SUPPLIED INFORMATION ->
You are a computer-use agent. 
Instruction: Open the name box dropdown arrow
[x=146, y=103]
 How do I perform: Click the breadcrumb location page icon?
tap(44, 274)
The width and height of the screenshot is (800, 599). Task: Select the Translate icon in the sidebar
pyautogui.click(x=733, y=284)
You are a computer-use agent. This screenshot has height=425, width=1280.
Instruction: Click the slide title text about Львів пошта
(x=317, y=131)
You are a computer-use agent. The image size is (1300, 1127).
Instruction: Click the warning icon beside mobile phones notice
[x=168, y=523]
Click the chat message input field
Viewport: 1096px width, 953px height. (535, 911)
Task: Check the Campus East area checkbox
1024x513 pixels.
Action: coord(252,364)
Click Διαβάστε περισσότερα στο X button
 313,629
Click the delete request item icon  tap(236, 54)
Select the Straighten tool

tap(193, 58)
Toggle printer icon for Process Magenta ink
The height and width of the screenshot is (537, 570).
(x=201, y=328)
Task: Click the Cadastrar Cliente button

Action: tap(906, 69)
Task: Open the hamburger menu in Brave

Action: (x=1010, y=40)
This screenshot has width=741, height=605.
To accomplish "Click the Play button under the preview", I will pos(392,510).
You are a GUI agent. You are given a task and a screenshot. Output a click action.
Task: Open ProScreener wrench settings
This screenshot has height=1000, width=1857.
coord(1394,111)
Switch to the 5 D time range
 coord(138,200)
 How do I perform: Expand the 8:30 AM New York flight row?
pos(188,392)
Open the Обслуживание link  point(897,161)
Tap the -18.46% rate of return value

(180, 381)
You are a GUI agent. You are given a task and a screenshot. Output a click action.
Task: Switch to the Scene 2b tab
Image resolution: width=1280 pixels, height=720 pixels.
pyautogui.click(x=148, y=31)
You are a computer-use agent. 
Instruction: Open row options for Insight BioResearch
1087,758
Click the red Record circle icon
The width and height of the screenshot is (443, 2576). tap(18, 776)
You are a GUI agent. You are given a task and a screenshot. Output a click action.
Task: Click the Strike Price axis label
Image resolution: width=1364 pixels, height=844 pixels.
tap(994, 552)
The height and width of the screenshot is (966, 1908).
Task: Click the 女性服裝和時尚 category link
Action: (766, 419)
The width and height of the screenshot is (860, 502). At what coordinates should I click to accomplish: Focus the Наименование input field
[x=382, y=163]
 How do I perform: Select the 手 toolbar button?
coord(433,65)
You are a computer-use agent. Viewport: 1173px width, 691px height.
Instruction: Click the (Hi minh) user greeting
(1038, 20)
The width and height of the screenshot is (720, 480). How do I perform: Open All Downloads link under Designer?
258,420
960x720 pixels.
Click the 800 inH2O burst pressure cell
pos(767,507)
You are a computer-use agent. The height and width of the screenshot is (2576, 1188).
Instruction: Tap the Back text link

WHAT TO WORK ON -> The lines wanted are those from the one containing "Task: Click the Strike Price axis label" through the last line of the listing above. Repeat them exactly.

TASK OUTPUT ->
Task: Click the Strike Price axis label
Image resolution: width=1364 pixels, height=844 pixels.
tap(994, 552)
The height and width of the screenshot is (966, 1908).
Task: Click the 女性服裝和時尚 category link
Action: (766, 419)
The width and height of the screenshot is (860, 502). At what coordinates should I click to accomplish: Focus the Наименование input field
[x=382, y=163]
 How do I perform: Select the 手 toolbar button?
coord(433,65)
You are a computer-use agent. Viewport: 1173px width, 691px height.
Instruction: Click the (Hi minh) user greeting
(1038, 20)
The width and height of the screenshot is (720, 480). How do I perform: Open All Downloads link under Designer?
258,420
960x720 pixels.
Click the 800 inH2O burst pressure cell
pos(767,507)
You are a computer-use agent. The height and width of the screenshot is (2576, 1188).
Instruction: Tap the Back text link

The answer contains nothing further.